If an accused has finances and is able to pay his lawyer well, the defence will be able to go all out in doing its own investigations and spare no expense in putting forth the defence. However, where an accused has no money to engage a lawyer or the lawyer he wants, the state will assign one to him (note: only if the charge attracts the death penalty; in all other cases there is no state-funded legal aid). Lawyers who are assigned by the state endeavour to do their best for their clients. However, there are some constraints. For instance, if the assigned lawyer thinks that putting up a good defence would require him to travel overseas or to bring in a foreign expert witness, such expenditure would require approval from the High Court registrar, which may or may not be given.
The burden of proof
The prosecution in Singapore still has to prove its case against the accused beyond reasonable doubt. However, some laws have made things easier for the prosecution by presuming facts against the accused once certain basic facts have been proved. For instance, under the Misuse of Drugs Act, once the prosecution proves that a person has control over a container or bag, it is presumed that he knows the contents (even if the bag is locked up by someone else), and if drugs are found inside it, he is further presumed to know the nature of the drug. The burden then falls on him to disprove it i.e. the accused must prove that he did not know he was carrying drugs, and he must prove it on a balance of probabilities i.e. convince the judge that his version is more likely to be true.
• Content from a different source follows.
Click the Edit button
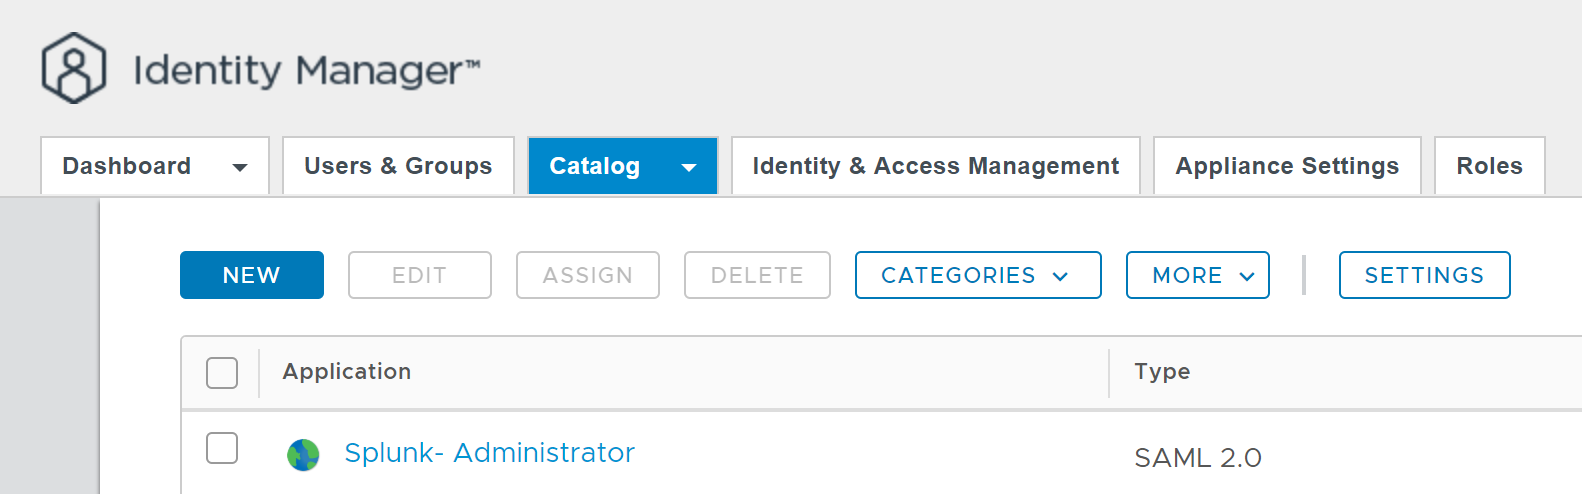click(x=420, y=275)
I can understand the frustration of the prosecution before these presumptions were introduced, in that the prosecution had to prove the intention or knowledge of the accused, which may not be easy at times. At this juncture, I am not certain myself if removing the presumptions is a feasible option.
Nevertheless, the presumptions pose real difficulties for the accused particularly if they are foreigners traveling to Singapore for a short time or in transit. The persons who are their potential defence witnesses will also be stationed overseas, and it would be near impossible to locate them and bring them to Singapore to testify voluntarily for the defence, especially if it would incriminate the witnesses themselves!
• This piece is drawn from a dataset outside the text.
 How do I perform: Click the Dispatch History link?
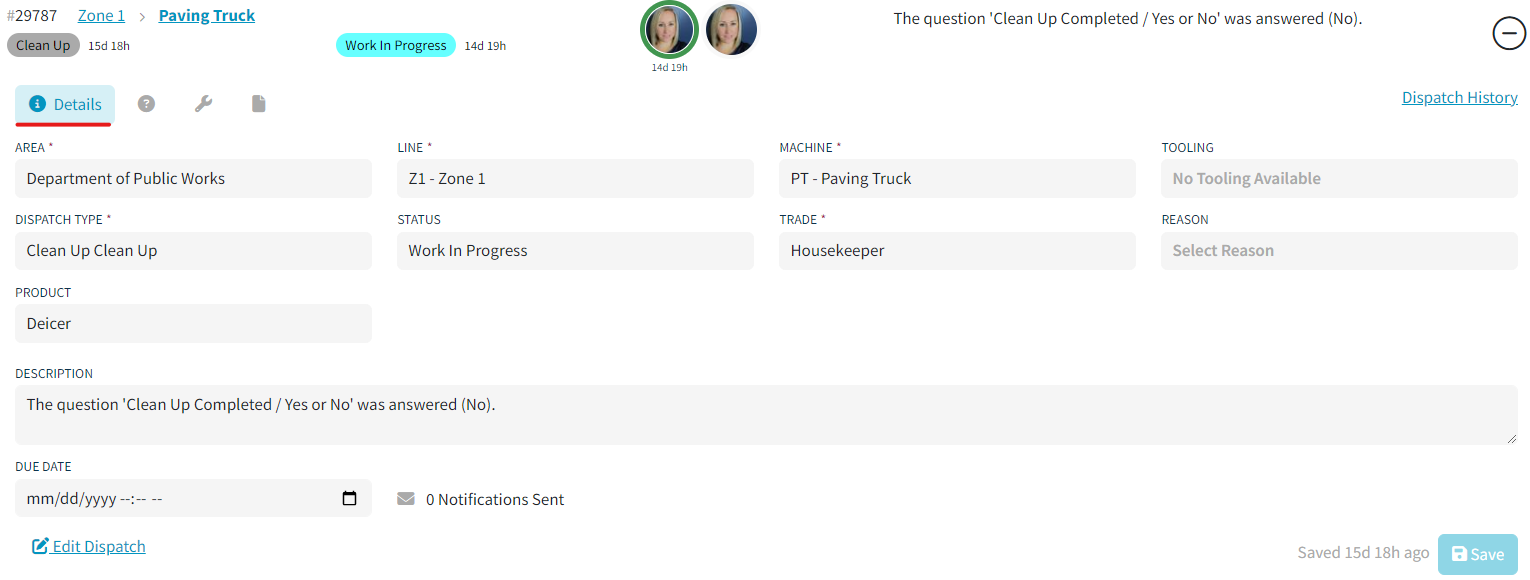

Recommendations for policy review
It is my personal view that the following are some areas of criminal procedure which need review to ensure fairness in the system:
· Setting a maximum time limit beyond which an arrested person must be given access to counsel in the course of police investigations;
· Oral confessions to police should not be admissible;
· Further facilitating remand inmates to assist their lawyers in preparing their defences e.g. making phone calls to his lawyer, family members and witnesses;
· If the presumptions against the accused in laws such as the Misuse of Drugs Act are retained, the standard of proof required from the accused be lowered e.g. to one of casting a reasonable doubt.
Conclusion
Having also been a police officer, I strongly believe that law enforcement authorities must be given sufficient support to be operationally effective in responding to crime. Nevertheless, as our nation matures, we should strive for a system which balances competing interests in a way which does not unduly compromise the national interest. Sometimes, administrative inconvenience will be necessary.
In this regard, the law and order debate must move beyond the rhetorical level. We may not like foreign agencies criticizing us; at the same time, we had better be sure we have a system where there are sufficient safeguards against wrongful convictions, especially if the outcome is an execution.